AUSZUFÜHRENDE AUFGABEN:
**1)** Schreiben Sie aus dem Text über partizipierende Leitung alles von „Gruppenleiter(innen)“ bis hinunter zu „in der Encountergruppe).“ wortgetreu ab.
**2)** Ab welcher Gruppengröße braucht eine Gruppe laut dem Text über partizipierende Leitung einen oder zwei Gruppenleiter?
**3)** Prüfen Sie, ob die folgenden Aussagen mit dem Text über partizipierende Leitung übereinstimmen. Antworten Sie jeweils mit Ja oder Nein und zitieren Sie die entscheidenden Worte des Textes wörtlich.
(a) Im Hörsaal kann ein Verlust an Gruppenkohäsion entstehen.
(b) Wenn niemand delegiert wird, steigt das Niveau der TZI-Arbeitsgruppe nach einiger Zeit.
(c) In der Encountergruppe kann ein Themenverlust entstehen.

TEXTAUSZUG:
Partizipierende Leitung

Originaltext von Ruth C. Cohn

Gruppenleiter(innen)

Jede Gruppe mit mehr als fünf oder sechs Personen braucht einen oder zwei Gruppenleiter. Wenn niemand delegiert wird, sinkt erfahrungsgemäß nach einiger Zeit das Niveau der TZI-Arbeitsgruppe; denn wenn alle ihre Konzentration auf das Wahren der dynamischen Balance und auf andere Leitungsfunktionen richten, wird zuviel Energie für die Leitungsaufgabe verwandt und zuwenig auf den individuellen Bezug der einzelnen zur Gruppe und zum Thema. Wenn dagegen niemand die dynamische Balance konsequent vertritt oder auf das Wohlbefinden der andern achtet, entsteht entweder ein Verlust an Gruppenkohäsion (wie z. B. im Hörsaal) oder ein Themenverlust (wie in der Encountergruppe).

DATENEINTRÄGE:

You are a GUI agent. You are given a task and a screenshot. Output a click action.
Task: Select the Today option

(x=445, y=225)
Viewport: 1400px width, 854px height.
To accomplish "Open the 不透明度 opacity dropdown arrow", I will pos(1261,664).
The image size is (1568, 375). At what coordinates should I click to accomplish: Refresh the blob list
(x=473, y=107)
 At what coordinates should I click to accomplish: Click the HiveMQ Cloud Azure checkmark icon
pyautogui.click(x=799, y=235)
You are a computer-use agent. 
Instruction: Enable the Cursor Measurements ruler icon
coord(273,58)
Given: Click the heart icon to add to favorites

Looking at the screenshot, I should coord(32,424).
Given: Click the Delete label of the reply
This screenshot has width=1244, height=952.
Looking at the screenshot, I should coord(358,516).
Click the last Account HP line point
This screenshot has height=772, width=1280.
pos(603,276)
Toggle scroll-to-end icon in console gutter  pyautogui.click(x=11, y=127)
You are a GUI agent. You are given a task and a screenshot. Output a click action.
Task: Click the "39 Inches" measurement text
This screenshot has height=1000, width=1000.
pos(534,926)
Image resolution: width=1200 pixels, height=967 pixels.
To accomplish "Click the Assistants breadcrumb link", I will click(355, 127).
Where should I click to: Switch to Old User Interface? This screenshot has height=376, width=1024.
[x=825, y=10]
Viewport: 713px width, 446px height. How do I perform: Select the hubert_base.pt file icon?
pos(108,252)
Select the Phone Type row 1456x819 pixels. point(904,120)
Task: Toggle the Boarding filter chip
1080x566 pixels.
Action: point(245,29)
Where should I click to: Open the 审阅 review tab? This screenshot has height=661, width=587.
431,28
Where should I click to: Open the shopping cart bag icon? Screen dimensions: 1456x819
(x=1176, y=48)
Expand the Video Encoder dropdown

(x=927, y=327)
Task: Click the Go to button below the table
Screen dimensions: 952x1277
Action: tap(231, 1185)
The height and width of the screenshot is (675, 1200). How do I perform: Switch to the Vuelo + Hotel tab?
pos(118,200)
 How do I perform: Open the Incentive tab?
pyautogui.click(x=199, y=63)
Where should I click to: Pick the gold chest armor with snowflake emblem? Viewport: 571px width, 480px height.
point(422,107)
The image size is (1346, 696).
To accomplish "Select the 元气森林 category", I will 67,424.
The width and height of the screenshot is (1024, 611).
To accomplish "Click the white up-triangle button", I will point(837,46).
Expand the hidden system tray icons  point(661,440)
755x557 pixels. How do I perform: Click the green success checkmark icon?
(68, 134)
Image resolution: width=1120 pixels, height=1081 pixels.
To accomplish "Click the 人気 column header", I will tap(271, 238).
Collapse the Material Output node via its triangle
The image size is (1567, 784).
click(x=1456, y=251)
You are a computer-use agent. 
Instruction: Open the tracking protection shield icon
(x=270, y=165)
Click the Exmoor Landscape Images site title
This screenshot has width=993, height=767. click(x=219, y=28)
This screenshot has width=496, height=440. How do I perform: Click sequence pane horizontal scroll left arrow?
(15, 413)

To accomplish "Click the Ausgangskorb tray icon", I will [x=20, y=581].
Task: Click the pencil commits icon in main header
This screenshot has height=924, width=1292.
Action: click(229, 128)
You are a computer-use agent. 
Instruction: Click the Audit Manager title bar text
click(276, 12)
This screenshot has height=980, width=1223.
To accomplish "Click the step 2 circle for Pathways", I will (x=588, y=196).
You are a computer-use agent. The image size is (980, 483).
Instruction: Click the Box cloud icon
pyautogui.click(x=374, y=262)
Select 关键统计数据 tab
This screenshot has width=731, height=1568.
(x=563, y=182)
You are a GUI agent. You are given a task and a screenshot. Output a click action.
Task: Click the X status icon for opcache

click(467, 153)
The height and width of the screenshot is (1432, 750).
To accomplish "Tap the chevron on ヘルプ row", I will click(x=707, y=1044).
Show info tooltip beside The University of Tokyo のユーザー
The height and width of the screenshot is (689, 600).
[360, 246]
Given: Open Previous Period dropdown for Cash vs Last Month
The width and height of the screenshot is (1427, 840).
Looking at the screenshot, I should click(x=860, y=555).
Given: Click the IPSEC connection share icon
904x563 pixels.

GEORDNETE ANTWORTEN:
**1)**
Gruppenleiter(innen)

Jede Gruppe mit mehr als fünf oder sechs Personen braucht einen oder zwei Gruppenleiter. Wenn niemand delegiert wird, sinkt erfahrungsgemäß nach einiger Zeit das Niveau der TZI-Arbeitsgruppe; denn wenn alle ihre Konzentration auf das Wahren der dynamischen Balance und auf andere Leitungsfunktionen richten, wird zuviel Energie für die Leitungsaufgabe verwandt und zuwenig auf den individuellen Bezug der einzelnen zur Gruppe und zum Thema. Wenn dagegen niemand die dynamische Balance konsequent vertritt oder auf das Wohlbefinden der andern achtet, entsteht entweder ein Verlust an Gruppenkohäsion (wie z. B. im Hörsaal) oder ein Themenverlust (wie in der Encountergruppe).

**2)** Ab mehr als fünf oder sechs Personen.

**3)**
(a) Ja: „entsteht entweder ein Verlust an Gruppenkohäsion (wie z. B. im Hörsaal)“
(b) Nein: „sinkt erfahrungsgemäß nach einiger Zeit das Niveau der TZI-Arbeitsgruppe“
(c) Ja: „oder ein Themenverlust (wie in der Encountergruppe)“